How does your solution reduce the sensitivity of the communities affected?
This solution reduces the sensitivity of affected communities by establishing alternative modes of income generation that take into climate changes and offer tools and strategy to increase adaptation. This is accomplished by enhancing the transfer of information, resources, and technologies to smallholder farmers and foresters. Farmers are directly impacted by the increasing variability in rainfall. iDE?s interventions with farmers introduces efficient micro-irrigation technologies to ensure farmers can water crops, both during the rainy season as rains become more variable with climate change and in the dry season when production would be impossible without irrigation. By introducing dry season irrigation and offering an entire new production season, iDE helps provide another opportunity for income generation if rainy-season crops are ruined by flood or other climate extremes. Additionally, cultivating NTFPs ensures that harvest rates do not exceed yield rates, thus preserving the gathering of NTFPs as an income stream. After ensuring farmers and forester have begun productive cultivation of the NTFPs and high-value vegetables, iDE links the producers to processing enterprises (like essential oil distilleries) and to market. This strategy allows poor communities to diversify their income streams, become increasingly engaged in economic activities, and reduce their sensitivity and vulnerability to rainfall or temperature variations. A crucial piece of iDE?s intervention is the education of communities on the sustainable management of the resources that are crucial for their survival. The Community Climate Resource Centers (CCRCs) will be important resource for CFUGs, farmer groups/committees, and other local organizations to access information to adapt to climate change. As an additional measure, the CCRCs will help develop safety nets of crop and livestock insurances. Communities will provide contributions, and a portion of an established fund will be allocated as emergency funds for support to victims of climate-induced disasters.

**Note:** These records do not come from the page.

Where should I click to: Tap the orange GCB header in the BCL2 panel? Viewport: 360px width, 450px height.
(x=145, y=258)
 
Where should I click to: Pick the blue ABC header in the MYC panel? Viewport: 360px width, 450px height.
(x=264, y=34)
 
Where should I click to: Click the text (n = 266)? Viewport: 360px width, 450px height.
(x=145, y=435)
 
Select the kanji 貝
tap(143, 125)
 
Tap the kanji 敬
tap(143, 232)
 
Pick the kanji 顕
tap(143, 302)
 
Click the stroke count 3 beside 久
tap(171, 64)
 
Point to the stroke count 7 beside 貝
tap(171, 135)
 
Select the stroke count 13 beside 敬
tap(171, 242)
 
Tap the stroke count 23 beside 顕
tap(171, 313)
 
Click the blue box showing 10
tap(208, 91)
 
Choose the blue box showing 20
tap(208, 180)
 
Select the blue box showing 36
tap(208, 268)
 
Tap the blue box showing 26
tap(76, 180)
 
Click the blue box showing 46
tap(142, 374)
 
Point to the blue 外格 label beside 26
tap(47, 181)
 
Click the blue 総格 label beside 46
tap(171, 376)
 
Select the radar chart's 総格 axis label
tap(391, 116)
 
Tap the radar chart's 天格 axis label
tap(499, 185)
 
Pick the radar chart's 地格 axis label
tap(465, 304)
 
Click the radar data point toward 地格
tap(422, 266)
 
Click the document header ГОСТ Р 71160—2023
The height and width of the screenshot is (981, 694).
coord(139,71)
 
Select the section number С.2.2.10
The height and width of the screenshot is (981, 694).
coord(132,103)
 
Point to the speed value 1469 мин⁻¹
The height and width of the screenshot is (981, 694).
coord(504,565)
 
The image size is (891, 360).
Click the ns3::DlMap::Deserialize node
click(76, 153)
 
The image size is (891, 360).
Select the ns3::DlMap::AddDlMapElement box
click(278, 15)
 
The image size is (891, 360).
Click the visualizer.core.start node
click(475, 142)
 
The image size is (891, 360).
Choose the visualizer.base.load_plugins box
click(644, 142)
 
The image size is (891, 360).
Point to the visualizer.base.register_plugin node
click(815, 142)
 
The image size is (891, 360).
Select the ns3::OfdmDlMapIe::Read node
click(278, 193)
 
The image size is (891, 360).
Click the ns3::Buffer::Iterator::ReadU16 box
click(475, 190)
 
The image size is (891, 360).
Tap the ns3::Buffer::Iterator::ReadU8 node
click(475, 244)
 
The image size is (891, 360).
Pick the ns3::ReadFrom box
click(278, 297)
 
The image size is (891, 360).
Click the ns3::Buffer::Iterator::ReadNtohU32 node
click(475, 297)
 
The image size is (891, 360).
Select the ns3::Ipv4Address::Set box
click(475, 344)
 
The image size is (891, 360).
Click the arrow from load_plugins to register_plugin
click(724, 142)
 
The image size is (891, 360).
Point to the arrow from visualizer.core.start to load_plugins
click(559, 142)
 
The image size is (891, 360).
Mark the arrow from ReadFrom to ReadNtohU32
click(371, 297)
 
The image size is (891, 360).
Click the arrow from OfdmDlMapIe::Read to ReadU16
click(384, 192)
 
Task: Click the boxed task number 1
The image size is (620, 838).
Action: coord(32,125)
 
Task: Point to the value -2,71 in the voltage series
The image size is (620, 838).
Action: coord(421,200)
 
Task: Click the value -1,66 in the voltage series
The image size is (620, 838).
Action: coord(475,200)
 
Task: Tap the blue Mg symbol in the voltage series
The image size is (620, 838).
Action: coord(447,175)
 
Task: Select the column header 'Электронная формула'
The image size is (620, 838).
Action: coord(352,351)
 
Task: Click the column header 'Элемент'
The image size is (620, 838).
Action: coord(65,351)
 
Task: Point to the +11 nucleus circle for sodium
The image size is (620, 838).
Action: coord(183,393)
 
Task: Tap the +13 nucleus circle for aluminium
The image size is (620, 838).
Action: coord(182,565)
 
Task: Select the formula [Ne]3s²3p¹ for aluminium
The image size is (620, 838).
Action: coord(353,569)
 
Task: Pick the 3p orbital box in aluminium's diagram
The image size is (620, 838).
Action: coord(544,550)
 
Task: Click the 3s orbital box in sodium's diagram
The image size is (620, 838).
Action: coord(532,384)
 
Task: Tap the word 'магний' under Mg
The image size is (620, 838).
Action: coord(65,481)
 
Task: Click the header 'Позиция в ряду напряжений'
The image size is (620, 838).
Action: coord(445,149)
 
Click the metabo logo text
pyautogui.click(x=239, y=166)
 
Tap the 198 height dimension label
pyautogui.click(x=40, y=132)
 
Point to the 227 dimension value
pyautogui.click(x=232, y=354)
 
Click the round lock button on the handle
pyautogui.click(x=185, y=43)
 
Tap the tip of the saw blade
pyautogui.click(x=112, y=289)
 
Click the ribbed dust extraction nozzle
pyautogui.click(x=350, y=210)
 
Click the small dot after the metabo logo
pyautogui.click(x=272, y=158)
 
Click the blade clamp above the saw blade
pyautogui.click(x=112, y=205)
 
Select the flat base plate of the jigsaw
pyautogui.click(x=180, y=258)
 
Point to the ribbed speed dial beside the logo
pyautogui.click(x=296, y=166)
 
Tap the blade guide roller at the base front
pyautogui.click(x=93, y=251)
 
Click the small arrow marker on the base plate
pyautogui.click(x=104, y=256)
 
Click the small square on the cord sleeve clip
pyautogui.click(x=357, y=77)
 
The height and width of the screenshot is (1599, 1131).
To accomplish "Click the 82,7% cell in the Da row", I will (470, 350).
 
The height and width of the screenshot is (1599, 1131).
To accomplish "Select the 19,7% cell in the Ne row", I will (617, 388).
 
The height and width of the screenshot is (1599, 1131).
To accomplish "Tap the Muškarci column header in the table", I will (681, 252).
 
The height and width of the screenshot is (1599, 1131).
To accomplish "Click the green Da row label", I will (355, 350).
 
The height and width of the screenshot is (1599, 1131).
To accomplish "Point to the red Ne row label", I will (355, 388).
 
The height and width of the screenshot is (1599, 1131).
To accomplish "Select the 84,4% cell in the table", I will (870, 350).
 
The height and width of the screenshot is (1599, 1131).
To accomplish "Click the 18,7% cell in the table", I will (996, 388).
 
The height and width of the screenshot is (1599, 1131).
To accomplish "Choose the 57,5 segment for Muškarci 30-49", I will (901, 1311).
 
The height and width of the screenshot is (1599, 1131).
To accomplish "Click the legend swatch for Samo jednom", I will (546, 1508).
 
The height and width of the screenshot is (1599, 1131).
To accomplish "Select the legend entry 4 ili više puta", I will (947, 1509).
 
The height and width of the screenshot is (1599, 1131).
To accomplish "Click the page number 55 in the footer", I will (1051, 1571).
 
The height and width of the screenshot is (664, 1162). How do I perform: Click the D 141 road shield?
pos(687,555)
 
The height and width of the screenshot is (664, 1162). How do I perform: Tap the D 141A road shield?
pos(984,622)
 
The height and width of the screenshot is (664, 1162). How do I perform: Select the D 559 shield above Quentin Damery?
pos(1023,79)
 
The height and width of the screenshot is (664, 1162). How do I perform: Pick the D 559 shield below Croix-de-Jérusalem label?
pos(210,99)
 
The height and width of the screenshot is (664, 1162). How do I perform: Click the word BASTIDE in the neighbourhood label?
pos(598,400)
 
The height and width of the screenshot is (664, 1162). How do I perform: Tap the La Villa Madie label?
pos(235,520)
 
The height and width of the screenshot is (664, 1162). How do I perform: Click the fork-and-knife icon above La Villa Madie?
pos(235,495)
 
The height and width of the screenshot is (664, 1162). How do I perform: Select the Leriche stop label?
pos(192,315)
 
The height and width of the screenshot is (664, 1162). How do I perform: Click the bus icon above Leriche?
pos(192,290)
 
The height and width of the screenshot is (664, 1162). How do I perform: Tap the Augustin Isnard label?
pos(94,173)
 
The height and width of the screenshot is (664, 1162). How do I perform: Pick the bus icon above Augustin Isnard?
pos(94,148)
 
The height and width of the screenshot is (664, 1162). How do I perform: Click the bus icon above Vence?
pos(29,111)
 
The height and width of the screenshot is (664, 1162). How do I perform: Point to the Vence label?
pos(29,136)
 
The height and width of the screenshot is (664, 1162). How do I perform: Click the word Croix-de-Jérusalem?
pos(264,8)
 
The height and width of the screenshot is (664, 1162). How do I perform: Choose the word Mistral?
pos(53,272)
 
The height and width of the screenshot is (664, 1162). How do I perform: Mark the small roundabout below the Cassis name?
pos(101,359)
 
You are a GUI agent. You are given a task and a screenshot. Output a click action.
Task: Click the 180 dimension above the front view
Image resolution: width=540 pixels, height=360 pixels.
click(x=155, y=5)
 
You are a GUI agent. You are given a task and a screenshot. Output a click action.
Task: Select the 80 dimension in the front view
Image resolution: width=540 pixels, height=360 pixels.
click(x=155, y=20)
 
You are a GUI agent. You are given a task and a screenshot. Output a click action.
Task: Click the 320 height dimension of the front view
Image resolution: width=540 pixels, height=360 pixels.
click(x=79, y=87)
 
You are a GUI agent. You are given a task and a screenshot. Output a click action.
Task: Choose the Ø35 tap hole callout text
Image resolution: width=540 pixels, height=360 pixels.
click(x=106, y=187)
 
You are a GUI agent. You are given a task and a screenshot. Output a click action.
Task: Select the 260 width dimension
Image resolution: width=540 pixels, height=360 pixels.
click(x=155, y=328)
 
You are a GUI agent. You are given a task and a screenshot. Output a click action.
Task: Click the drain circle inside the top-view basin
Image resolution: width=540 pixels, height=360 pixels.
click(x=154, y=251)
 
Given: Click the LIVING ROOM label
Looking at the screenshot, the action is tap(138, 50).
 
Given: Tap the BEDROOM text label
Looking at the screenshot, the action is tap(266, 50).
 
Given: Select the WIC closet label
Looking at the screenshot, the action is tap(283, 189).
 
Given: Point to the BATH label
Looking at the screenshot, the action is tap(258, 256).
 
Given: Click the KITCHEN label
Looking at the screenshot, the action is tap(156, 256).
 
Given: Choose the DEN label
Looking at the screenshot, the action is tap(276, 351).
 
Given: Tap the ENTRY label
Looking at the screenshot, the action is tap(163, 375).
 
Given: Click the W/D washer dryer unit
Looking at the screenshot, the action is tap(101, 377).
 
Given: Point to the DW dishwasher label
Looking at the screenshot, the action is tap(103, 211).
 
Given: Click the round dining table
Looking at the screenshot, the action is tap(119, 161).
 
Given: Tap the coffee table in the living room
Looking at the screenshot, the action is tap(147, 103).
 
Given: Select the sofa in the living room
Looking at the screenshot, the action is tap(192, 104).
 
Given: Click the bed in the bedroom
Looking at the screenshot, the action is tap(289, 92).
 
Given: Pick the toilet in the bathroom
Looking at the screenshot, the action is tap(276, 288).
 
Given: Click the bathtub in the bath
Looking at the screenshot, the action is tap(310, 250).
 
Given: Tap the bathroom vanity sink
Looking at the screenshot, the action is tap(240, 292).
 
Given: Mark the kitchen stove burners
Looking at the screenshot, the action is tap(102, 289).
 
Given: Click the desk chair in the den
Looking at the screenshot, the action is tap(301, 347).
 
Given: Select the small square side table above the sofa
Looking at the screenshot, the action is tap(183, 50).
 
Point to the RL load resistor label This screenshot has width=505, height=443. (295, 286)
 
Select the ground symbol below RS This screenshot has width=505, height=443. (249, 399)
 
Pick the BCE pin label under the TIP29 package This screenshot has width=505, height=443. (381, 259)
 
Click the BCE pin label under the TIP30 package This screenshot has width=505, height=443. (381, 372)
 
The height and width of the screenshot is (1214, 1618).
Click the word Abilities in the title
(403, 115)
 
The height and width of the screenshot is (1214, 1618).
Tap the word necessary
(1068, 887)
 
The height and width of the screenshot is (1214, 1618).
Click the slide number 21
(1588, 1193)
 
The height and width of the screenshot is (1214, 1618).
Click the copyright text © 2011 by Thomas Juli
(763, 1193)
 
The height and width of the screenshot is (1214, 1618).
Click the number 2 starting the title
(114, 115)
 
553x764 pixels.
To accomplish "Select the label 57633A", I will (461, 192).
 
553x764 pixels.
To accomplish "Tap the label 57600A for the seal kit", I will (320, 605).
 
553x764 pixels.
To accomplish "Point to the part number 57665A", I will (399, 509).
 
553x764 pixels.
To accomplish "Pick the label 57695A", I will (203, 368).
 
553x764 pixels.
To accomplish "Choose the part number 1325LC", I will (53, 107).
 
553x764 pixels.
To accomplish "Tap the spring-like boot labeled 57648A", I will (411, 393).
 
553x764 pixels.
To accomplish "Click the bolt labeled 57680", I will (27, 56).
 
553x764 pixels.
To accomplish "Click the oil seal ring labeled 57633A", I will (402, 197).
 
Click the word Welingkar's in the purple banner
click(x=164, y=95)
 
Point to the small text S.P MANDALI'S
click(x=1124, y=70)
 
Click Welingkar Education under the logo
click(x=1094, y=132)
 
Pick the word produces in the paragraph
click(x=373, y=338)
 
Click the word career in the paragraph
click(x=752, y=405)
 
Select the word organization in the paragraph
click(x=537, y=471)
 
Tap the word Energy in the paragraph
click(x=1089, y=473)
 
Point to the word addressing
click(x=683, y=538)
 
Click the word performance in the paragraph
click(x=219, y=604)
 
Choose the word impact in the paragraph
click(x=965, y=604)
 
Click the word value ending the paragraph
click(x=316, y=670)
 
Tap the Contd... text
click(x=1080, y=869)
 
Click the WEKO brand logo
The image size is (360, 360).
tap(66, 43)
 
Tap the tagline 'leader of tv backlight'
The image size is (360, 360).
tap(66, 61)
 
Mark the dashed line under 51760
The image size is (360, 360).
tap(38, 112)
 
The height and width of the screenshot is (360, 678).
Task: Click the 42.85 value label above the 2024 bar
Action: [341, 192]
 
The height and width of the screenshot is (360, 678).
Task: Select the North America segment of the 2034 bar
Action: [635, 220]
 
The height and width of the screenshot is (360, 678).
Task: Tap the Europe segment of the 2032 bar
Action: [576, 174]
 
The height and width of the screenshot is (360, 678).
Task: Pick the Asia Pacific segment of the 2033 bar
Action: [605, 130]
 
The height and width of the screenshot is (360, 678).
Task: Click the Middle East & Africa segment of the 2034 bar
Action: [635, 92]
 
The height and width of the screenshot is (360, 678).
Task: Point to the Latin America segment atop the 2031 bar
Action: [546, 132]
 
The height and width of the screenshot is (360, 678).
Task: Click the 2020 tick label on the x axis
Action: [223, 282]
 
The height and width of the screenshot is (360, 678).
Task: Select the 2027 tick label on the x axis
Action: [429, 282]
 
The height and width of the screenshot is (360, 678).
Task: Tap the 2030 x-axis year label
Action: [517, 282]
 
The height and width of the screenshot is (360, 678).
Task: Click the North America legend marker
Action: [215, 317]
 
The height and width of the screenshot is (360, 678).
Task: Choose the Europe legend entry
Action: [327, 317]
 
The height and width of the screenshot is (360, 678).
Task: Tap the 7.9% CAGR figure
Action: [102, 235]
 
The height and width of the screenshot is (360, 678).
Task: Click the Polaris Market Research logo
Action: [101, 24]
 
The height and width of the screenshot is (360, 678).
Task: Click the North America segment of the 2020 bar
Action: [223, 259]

How has your solution increased the capacity of local communities to adapt to potential climate changes?
By strengthening existing local institutions through increasing transparency, accountability, decision-making and benefit-sharing, this project will not only increase the adaptive capacity of vulnerable households now, but also in the future, as the established institutions will be able to continue to create new plan of actions and adapt to changing circumstances. For instance, part of the project is the establishment of a Climate Adaptation Fund, which will be managed by stake-holders at the district level. The funds will be transferred to communities that are more vulnerable and less capable of acquiring funds, for distribution to vulnerable households to support them in the case of emergencies like crop failure or other eventualities.
Can this solution be replicated elsewhere?
Though the specific strategies of ICCA are tailored to the situation in Nepal where community forests are an integral part of the livelihoods of the rural poor, the approach to devising such strategies ? sustainable livelihoods approach (SLA) ? can be replicated wherever it is needed. Under ICCA, the LAPA preparation and implementation is being executed by a Village Climate Change Coordination Committee (VC4) which consists of multiple local level stakeholders including members of community forest user groups (CFUGs) and farmers representing marketing/planning committees (MPCs) and agricultural communities. This participatory interface ensures all voices are incorporated and could be replicated elsewhere.